◆ **Element and text position data**:
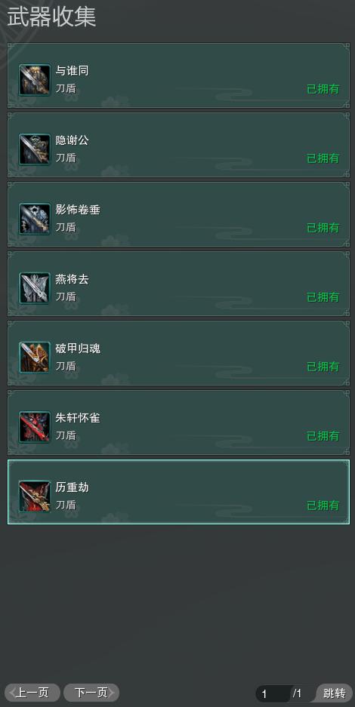Select the 隐谢公 list entry name
355x707 pixels.
click(x=73, y=140)
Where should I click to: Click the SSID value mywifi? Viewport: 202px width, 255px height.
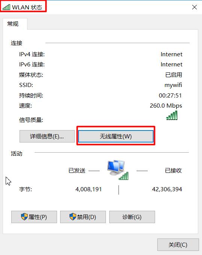(x=173, y=85)
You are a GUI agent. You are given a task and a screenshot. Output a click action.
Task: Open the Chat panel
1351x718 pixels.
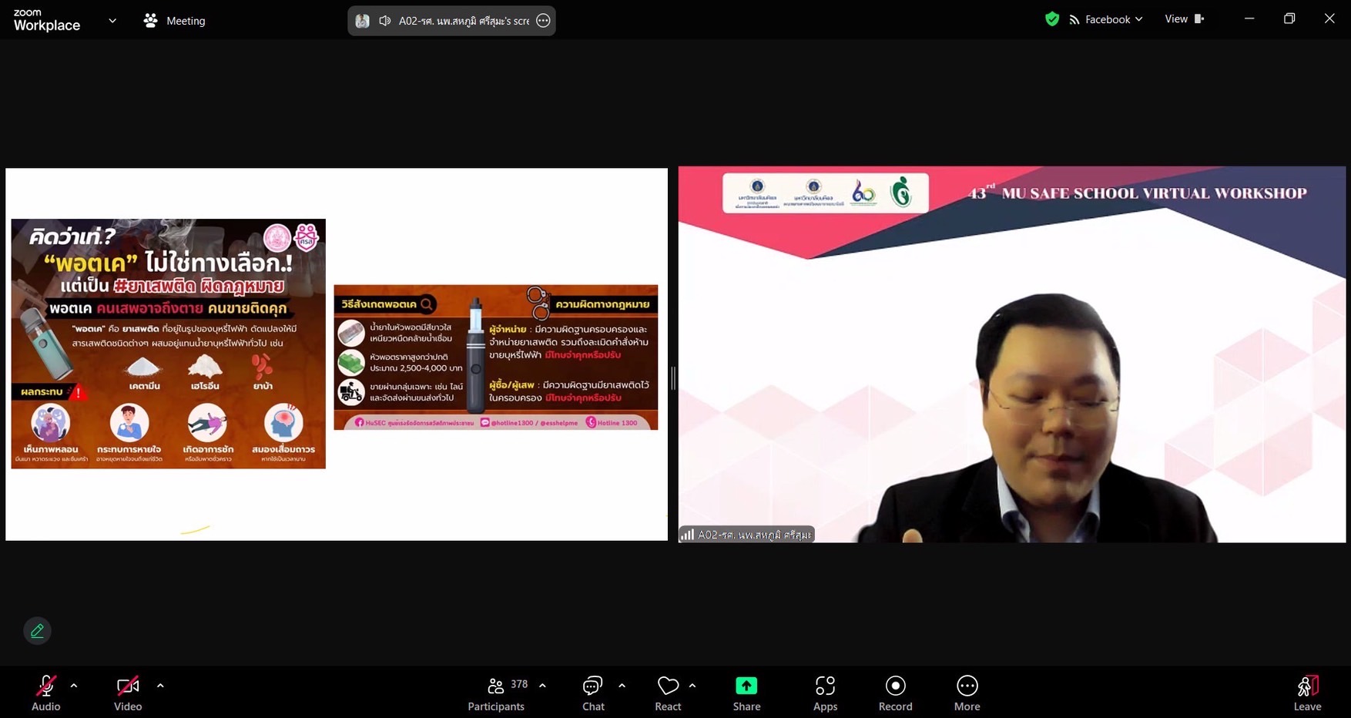pos(592,693)
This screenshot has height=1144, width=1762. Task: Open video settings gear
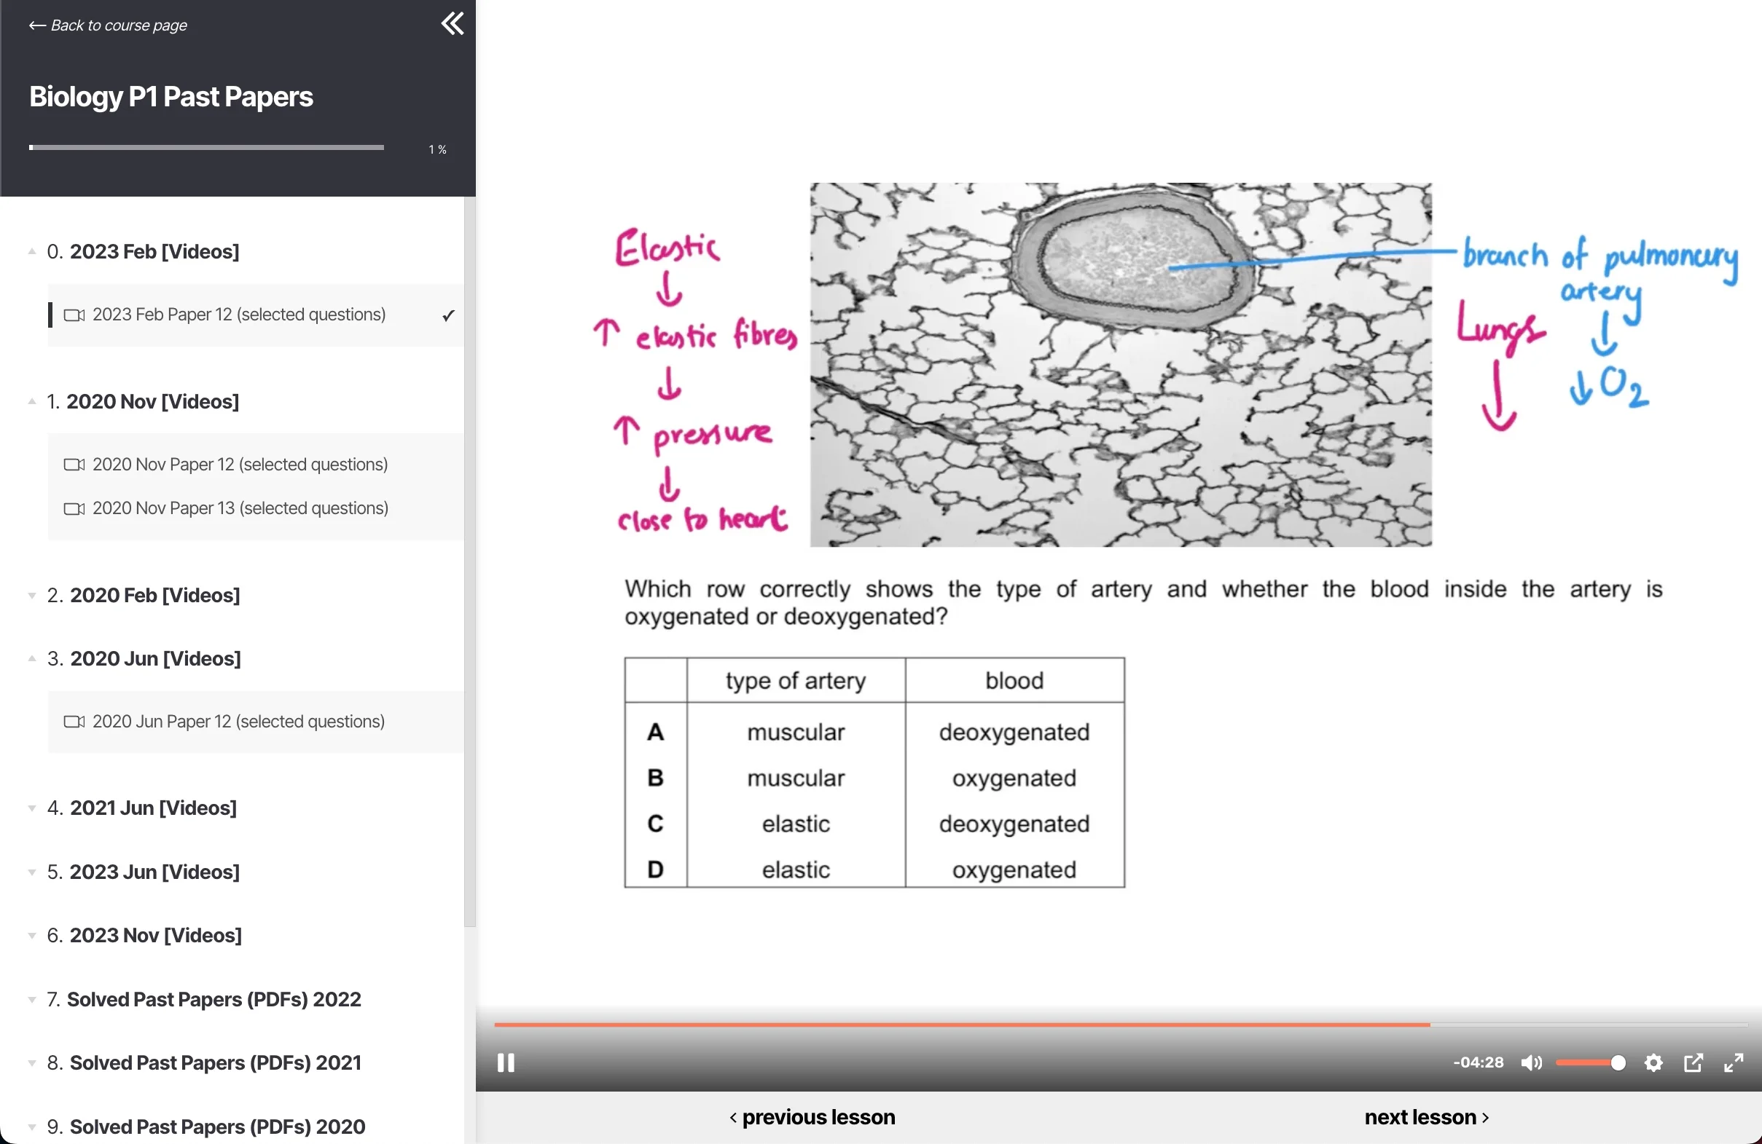pyautogui.click(x=1653, y=1063)
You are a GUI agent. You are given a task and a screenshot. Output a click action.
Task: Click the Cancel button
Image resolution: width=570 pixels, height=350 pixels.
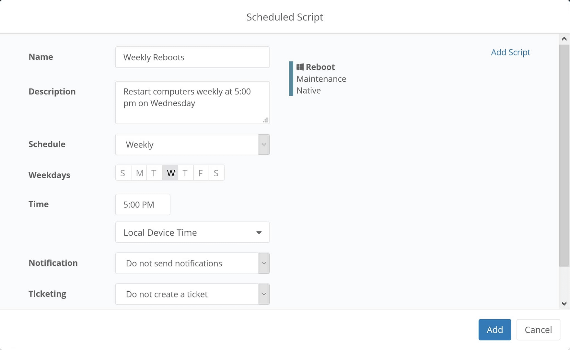tap(538, 330)
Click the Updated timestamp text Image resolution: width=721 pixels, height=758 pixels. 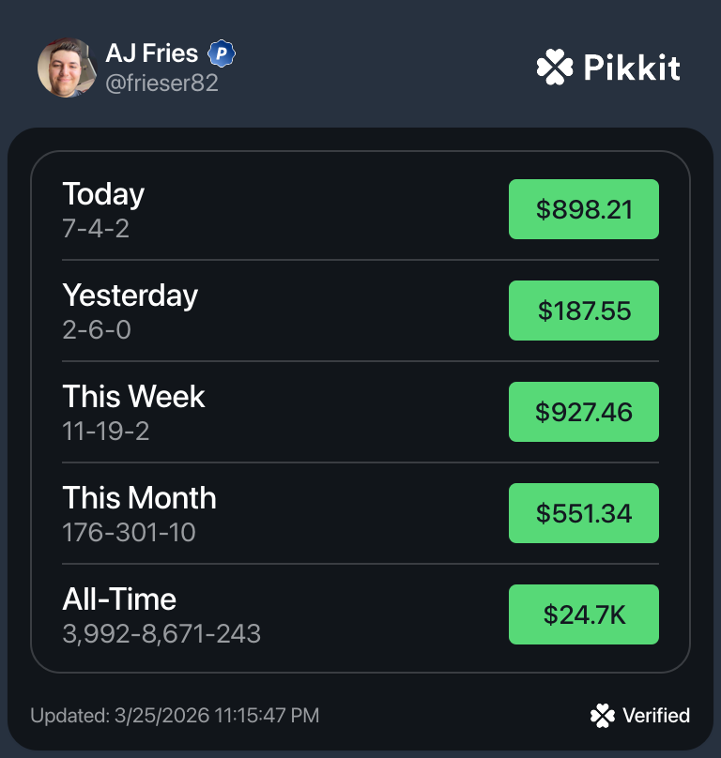[x=175, y=716]
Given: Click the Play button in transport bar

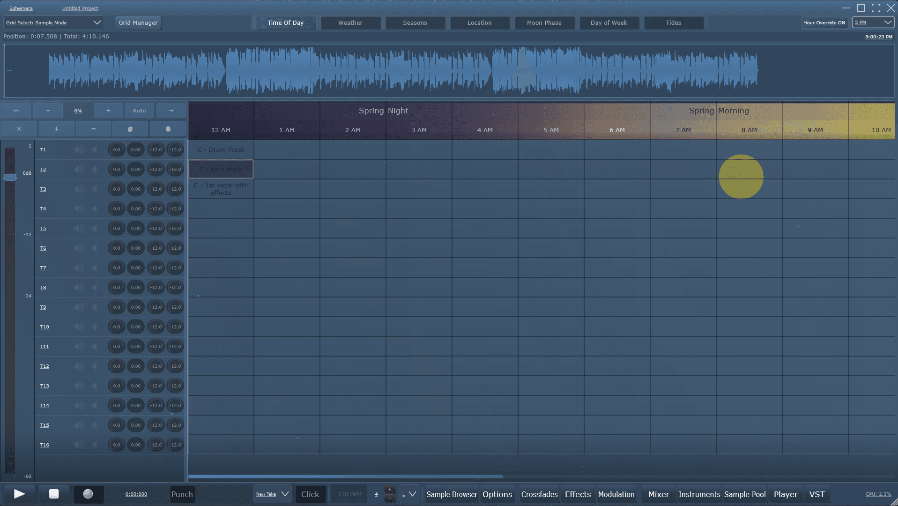Looking at the screenshot, I should (19, 494).

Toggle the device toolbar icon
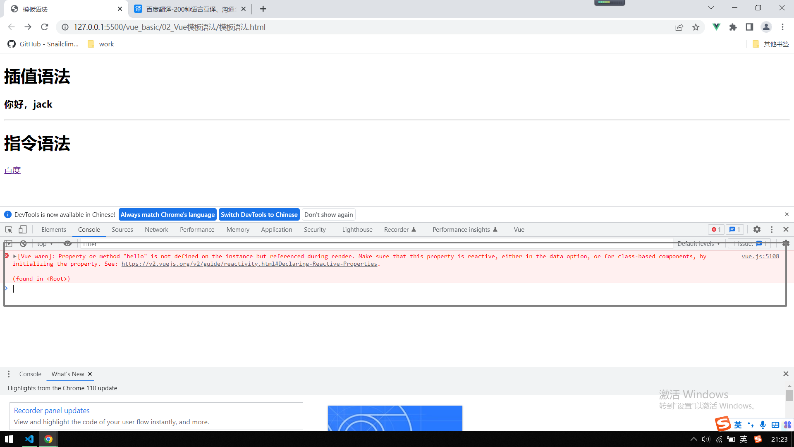pyautogui.click(x=23, y=229)
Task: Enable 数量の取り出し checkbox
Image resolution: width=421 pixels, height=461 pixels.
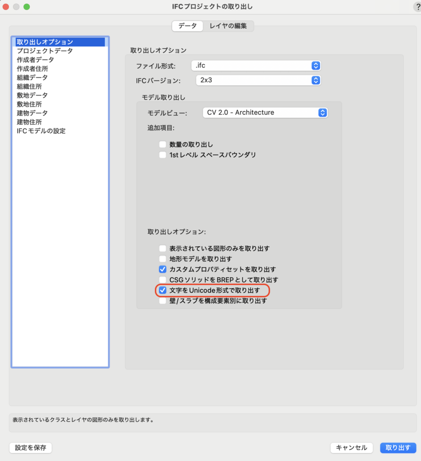Action: [163, 145]
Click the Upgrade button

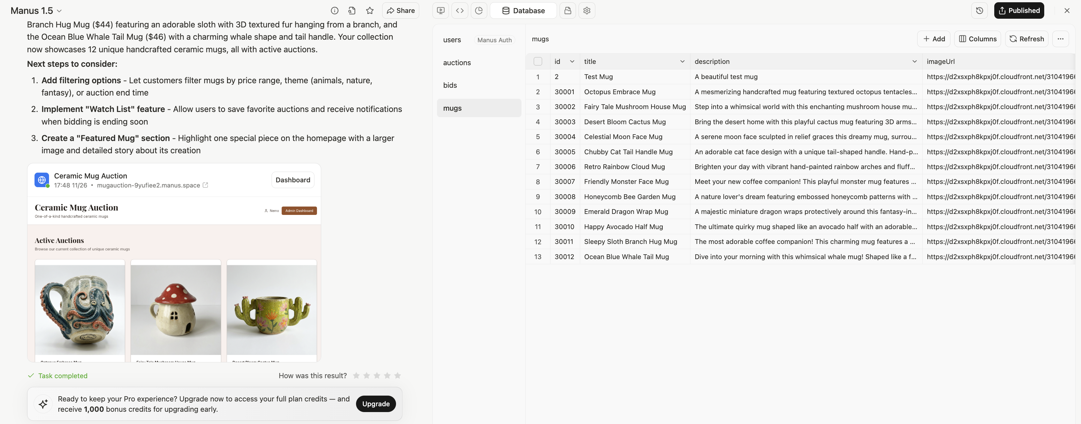coord(376,403)
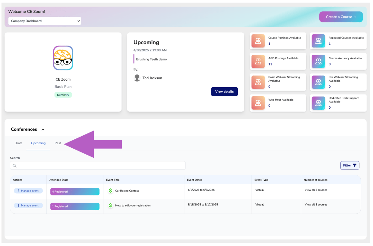Click Manage event for How to edit your registration
This screenshot has width=373, height=246.
[28, 205]
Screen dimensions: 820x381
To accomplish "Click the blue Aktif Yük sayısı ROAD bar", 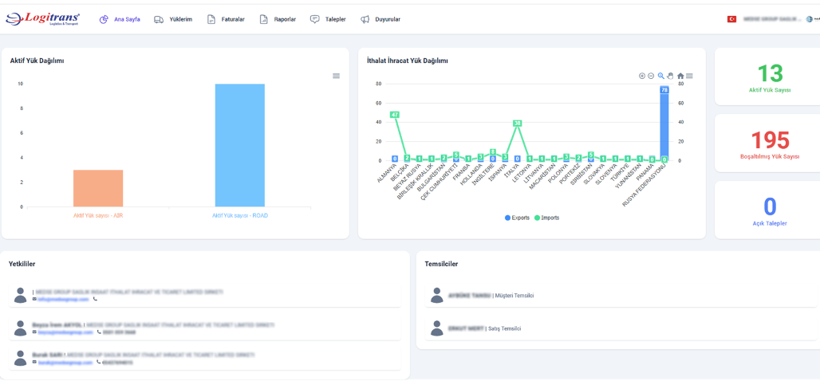I will (239, 145).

◆ **YOUR TASK**:
Put everything from the line containing "Toggle the device toolbar icon" down to the line containing "Action: [163, 145]" into a JSON list of strings, one string per line, skipping blank lines. Leave the pictures out.

◆ **CORRECT RESPONSE**:
[
  "Toggle the device toolbar icon",
  "pyautogui.click(x=23, y=229)",
  "Task: Enable 数量の取り出し checkbox",
  "Image resolution: width=421 pixels, height=461 pixels.",
  "Action: [163, 145]"
]